Chest injuries usually fall into one of three categories: penetrating wounds, blast injuries, and broken bones.
Penetrating wounds allow air from the outside to enter the lungs directly. This causes breathing difficulties similar to those of Asphyxia; blood may be coughed up; the wound itself may make sucking noises.
The first thing to do is cover the hole in the chest to prevent the air from getting in; polythene and adhesive tape make an effective seal, and will make breathing easier. Then sit the casualty upright, leaning his or her body to one side so that the undamaged lung is uppermost. Dial 911.
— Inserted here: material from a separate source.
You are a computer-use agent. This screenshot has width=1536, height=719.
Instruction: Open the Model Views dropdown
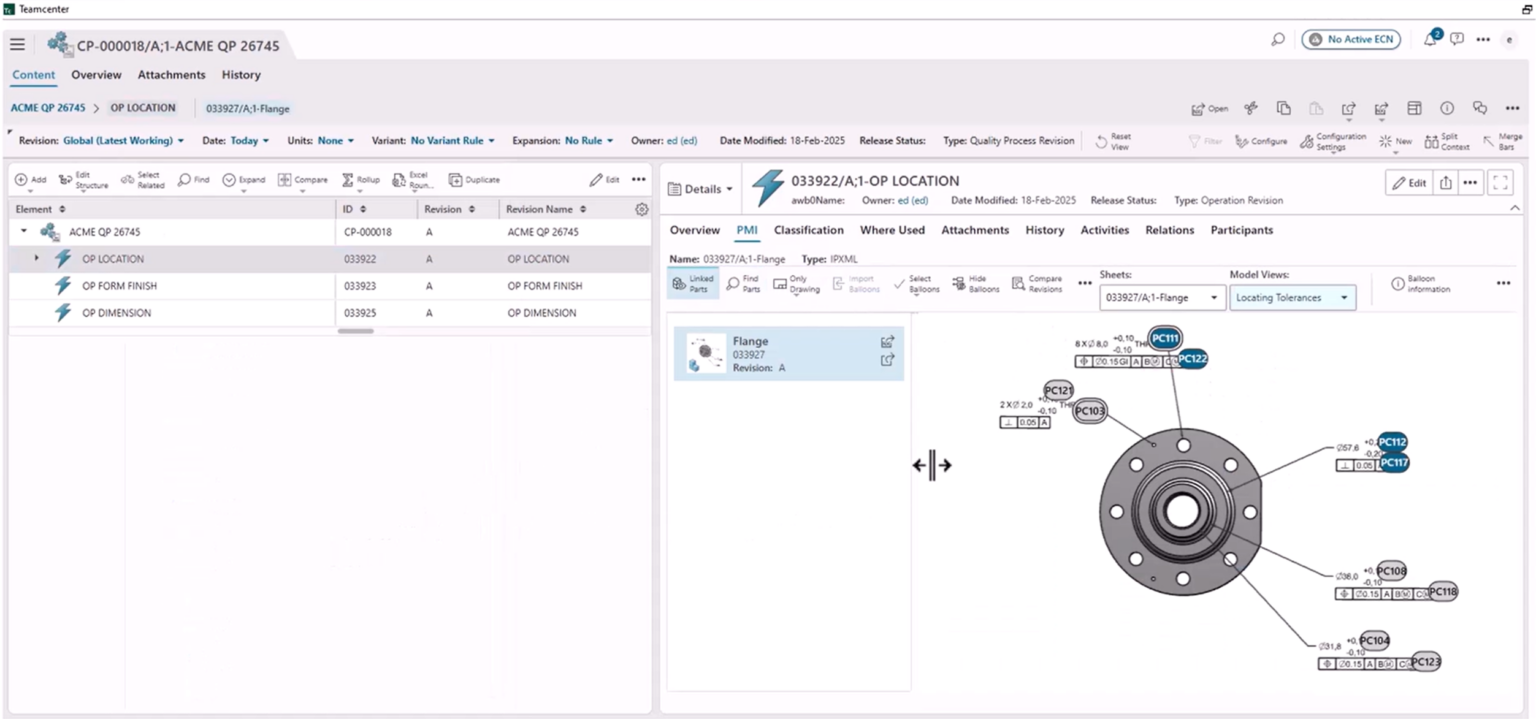[1292, 297]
Blast injuries are caused when the chest is compressed by a sudden increase in air pressure due to an explosion. Again, there may be signs of Asphyxia there may be other internal injuries, and the person may also be in a state of panic, which further interferes with breathing.
Do not move the casualty unless it is absolutely necessary, to avoid further danger.
Examine him or her and treat the most serious condition first. Then dial 911.
Fractures of the ribs or breastbone, usually due to falls, blows, or crushing injuries, cause intense pain at the slightest movement. A stove-in chest, in which several ribs may have been broken, causes ‘paradoxical’ breathing- the ribs are sucked in on inhalation and out on exhalation, the opposite of what normally happens. Breathing will be difficult; there may also be Internal bleeding.
Fold the arm across the chest on the injured side and bandage it in place. Position the casualty in a half-sitting position with the uninjured side uppermost. Dial 911.